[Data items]
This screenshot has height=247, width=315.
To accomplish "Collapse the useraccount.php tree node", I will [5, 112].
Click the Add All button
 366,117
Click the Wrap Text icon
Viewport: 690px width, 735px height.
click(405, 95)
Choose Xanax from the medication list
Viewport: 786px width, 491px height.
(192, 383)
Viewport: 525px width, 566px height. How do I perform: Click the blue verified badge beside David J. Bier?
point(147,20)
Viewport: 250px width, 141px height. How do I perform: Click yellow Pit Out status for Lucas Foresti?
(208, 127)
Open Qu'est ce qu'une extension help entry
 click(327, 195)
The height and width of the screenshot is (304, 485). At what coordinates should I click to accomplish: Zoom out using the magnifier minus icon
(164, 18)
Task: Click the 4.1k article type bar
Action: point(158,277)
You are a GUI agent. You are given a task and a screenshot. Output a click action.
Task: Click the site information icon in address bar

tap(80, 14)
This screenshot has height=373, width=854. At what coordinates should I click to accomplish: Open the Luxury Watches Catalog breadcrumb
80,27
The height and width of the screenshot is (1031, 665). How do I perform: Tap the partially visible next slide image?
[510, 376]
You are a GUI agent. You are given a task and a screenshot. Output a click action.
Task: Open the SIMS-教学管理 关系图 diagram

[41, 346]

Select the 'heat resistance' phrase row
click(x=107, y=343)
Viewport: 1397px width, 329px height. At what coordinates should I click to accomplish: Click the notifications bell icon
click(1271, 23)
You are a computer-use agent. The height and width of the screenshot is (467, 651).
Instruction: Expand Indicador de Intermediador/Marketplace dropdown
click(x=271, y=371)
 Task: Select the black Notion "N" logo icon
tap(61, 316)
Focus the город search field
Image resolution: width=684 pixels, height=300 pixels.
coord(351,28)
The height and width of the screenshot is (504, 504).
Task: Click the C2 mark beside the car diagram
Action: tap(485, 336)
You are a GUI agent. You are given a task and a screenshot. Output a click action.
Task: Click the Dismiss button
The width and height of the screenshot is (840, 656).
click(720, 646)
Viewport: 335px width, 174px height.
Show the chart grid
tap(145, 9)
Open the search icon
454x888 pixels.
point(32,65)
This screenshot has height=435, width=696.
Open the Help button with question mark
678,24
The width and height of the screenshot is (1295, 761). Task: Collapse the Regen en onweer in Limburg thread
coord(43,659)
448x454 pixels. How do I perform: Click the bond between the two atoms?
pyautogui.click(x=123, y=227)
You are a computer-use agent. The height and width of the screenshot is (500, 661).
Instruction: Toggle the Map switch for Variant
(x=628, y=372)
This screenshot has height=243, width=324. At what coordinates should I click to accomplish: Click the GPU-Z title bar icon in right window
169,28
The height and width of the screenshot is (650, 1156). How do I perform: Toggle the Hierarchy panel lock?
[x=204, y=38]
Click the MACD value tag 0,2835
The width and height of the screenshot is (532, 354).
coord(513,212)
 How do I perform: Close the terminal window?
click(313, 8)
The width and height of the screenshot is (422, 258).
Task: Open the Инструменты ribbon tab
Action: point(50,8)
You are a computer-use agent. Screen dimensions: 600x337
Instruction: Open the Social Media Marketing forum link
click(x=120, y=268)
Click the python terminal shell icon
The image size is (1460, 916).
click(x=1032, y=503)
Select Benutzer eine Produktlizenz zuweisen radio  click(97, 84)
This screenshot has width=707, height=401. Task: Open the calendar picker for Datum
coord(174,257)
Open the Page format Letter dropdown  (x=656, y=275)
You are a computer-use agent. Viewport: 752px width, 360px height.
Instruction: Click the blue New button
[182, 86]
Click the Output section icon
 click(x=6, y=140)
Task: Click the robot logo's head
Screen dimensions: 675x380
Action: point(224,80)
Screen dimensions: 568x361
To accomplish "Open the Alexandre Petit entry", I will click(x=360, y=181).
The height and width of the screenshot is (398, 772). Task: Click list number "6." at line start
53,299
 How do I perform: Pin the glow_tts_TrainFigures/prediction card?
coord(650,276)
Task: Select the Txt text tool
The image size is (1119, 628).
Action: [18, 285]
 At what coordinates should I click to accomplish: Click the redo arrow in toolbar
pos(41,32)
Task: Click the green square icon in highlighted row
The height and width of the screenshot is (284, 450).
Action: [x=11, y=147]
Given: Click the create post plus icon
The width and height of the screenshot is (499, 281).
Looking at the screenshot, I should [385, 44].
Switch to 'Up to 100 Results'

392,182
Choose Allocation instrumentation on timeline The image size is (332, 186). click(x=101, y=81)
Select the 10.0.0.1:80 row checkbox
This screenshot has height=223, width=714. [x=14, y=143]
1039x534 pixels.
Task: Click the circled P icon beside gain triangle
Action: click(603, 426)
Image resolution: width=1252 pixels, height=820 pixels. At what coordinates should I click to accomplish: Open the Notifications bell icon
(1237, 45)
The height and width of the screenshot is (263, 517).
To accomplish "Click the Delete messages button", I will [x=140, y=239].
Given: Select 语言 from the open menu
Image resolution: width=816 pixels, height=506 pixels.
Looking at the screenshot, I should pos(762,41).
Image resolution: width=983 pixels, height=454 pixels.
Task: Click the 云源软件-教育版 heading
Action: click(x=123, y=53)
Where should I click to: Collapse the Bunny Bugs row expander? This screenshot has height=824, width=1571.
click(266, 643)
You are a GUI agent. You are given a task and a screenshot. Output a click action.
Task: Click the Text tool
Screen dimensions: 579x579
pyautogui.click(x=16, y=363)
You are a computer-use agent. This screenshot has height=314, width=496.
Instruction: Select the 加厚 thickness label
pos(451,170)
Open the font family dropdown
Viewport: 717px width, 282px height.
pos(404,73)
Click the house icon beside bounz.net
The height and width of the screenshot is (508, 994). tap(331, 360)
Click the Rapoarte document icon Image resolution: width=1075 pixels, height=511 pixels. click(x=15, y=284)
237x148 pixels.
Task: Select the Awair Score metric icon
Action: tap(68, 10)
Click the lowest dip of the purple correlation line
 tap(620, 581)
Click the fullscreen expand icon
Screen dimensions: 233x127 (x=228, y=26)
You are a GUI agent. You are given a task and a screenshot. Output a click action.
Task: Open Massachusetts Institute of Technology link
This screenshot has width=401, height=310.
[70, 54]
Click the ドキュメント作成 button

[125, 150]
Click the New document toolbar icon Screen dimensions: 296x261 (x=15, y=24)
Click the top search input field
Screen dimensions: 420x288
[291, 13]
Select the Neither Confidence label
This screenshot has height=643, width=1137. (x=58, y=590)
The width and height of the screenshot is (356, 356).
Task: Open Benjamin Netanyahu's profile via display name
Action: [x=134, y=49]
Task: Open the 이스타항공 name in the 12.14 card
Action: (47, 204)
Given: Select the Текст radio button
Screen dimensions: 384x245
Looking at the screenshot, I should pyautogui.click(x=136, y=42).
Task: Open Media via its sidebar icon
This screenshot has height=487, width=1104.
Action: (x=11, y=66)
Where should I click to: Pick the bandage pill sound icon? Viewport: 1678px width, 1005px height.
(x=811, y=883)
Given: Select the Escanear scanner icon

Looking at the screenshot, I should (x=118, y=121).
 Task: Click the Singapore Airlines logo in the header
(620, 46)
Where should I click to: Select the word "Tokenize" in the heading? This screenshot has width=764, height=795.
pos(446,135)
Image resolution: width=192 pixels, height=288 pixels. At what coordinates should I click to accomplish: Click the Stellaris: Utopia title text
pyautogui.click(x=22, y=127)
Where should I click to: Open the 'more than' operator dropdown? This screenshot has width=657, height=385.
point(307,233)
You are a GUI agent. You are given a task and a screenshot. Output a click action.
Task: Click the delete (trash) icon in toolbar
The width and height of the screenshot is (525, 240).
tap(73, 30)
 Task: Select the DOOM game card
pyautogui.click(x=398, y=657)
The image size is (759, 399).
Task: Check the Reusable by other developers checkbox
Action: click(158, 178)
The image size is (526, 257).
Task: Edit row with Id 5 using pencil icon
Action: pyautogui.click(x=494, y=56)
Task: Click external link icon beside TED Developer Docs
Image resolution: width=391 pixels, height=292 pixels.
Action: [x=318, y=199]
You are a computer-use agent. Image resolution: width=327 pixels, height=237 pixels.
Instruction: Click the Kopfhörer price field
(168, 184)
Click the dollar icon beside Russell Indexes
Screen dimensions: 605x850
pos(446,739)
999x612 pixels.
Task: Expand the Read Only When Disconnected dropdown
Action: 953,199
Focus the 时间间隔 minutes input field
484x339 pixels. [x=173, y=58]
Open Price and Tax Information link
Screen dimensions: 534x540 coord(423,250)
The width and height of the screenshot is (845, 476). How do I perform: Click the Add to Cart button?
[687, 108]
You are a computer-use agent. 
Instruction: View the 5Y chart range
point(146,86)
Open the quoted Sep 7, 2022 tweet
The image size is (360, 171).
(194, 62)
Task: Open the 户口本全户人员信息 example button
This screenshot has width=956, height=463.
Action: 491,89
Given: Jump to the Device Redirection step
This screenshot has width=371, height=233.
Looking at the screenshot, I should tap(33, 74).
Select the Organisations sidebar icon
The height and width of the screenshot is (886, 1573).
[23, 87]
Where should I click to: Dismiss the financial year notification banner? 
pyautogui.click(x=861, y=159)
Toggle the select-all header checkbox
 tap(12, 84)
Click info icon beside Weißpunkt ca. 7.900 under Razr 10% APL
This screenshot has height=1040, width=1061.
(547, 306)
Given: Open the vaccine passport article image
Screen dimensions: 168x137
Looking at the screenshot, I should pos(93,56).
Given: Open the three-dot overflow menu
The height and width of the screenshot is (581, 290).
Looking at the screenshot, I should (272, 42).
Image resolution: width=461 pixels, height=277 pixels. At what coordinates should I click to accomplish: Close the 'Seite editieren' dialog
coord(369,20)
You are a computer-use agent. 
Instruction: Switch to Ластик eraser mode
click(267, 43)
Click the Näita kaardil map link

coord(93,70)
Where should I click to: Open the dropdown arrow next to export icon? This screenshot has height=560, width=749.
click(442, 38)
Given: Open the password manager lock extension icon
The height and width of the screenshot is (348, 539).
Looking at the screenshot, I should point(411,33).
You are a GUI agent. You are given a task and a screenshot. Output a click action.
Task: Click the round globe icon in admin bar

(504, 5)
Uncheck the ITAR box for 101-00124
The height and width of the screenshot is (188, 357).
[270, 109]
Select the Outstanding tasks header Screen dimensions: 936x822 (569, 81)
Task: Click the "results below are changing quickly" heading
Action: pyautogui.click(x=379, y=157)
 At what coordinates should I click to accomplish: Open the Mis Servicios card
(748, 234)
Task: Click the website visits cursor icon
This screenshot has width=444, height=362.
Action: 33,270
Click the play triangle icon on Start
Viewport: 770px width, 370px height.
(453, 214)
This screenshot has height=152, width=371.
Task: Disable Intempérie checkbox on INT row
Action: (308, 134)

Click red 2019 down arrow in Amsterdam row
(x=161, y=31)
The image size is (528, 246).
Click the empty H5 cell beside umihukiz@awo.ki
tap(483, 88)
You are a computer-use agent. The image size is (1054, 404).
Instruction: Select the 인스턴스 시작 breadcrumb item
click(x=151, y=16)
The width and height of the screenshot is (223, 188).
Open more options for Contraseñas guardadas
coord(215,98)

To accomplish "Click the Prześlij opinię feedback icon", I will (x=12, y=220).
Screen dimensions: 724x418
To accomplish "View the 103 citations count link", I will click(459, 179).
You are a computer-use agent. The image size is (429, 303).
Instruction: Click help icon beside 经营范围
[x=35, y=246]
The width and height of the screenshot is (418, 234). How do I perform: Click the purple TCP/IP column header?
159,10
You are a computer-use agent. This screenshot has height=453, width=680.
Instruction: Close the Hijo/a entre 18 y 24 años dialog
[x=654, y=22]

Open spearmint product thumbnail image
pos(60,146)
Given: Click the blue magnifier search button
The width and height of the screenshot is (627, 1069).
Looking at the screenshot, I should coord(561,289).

**Activity:** This exercise requires the lines of the entries containing the string "Choose".

**Response to this task:**
Choose Xanax from the medication list
Choose Allocation instrumentation on timeline The image size is (332, 186). click(x=101, y=81)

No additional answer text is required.